From 1975 to 2015, the number of families decreased from under 130,000 to around 96,000; individual membership fell from 380,000 to just over 220,000; the number of communicants dropped from 135,000 to around 98,000; and most significantly of all, baptisms decreased from 4,750 to just over 1,250.
Another indication of a Church facing worrying challenges was the revelation that the recent trend for fewer applications for the Presbyterian ministry is continuing, with only five candidates applying this year.
All were accepted.
The assembly was told that it is highly likely that there will only be a total of 17 students at Union College during the next academic year.
This is the lowest number for many years.
Particularly worrying is the lack of applications from women, though this is understandable, and regrettably so.
What woman would enter a male-dominated institution, which is such a "cold house" for women.
If you doubt this, consider the female ministers who are not allowed to preach in the pulpits of male ministers "on the grounds of conscience", and also the fact that the Presbyterian Church has still not had the grace to elect a female Moderator.
What a disgraceful insult to women, who are the backbone of the Church.
However, the Presbyterian Church is not the only one experiencing declining numbers and fewer candidates for the ministry.
The recent Presbyterian Assembly was told by Stafford Carson, who attended the previous year's Methodist conference as a Presbyterian representative, that they, too, are experiencing declining numbers.
Between 2009-14, the full membership of the Methodist Church declined by 4.3% from 15,503 to 14,835.
The Methodists are also experiencing difficulty in attracting candidates for the ministry, and there is an anticipated shortfall of 20 ministers in the next five years.

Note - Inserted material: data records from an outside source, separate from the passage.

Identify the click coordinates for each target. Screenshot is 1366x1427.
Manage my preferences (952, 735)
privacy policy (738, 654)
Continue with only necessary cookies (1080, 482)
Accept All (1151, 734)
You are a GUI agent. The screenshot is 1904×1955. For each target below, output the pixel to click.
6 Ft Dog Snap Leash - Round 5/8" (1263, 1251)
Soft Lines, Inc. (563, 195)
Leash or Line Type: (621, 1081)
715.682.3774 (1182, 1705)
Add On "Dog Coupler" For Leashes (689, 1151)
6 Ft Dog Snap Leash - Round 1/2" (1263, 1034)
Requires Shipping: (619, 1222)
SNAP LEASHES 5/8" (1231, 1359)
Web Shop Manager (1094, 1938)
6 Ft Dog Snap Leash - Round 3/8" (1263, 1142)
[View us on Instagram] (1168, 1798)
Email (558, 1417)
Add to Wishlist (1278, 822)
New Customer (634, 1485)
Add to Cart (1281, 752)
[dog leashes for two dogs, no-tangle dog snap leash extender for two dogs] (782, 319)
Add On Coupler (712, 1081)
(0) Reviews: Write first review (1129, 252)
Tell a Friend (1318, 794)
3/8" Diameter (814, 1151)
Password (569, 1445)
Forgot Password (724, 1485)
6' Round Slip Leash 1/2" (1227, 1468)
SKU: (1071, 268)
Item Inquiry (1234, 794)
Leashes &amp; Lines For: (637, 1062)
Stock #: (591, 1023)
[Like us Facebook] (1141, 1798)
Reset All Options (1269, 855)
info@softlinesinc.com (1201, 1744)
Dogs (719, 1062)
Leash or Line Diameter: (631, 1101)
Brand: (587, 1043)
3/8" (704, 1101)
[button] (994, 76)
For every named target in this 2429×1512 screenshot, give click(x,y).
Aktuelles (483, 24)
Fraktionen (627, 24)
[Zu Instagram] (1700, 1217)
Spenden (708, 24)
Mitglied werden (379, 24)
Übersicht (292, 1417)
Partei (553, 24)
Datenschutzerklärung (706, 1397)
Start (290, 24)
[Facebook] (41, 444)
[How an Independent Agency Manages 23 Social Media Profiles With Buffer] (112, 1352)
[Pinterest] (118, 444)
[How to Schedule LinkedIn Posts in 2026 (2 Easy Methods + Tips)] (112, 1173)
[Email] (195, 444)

Some time ago I reported on a Church of Ireland survey which revealed that the average attendance at its Sunday services in November 2013 was 58,000 across the island of Ireland, which was only 15% of its members.
The survey also revealed that only 13% of the worshippers were aged between 12 and 30.
The Catholic Church has its own problems, and a survey taken in November 2015 showed that since 1995 the number of active priests in the ministry in Ireland had dropped by 43% from 3,550 to 2,019.
The number of ordinands from Ireland is very low, and interestingly last Sunday the first Filipino to become a Catholic priest in Ireland, Fr Manuelita Muga Milo, was ordained in St Peter's Cathedral in west Belfast.
Certainly I take no comfort from the general pattern of declining numbers of worshippers and ordinands, but it must be remembered that Christianity is thriving in many other places, and particularly in the developing world.
However, we must ask ourselves why the decline in western Church attendance and membership is so marked.
At Easter I heard an Anglican preacher in Belfast making the point that while many people in the general public still respect and respond to the teachings of Christ, they are not listening to the Churches.
That is something we might ponder over the summer before the full Church cycle begins again in September.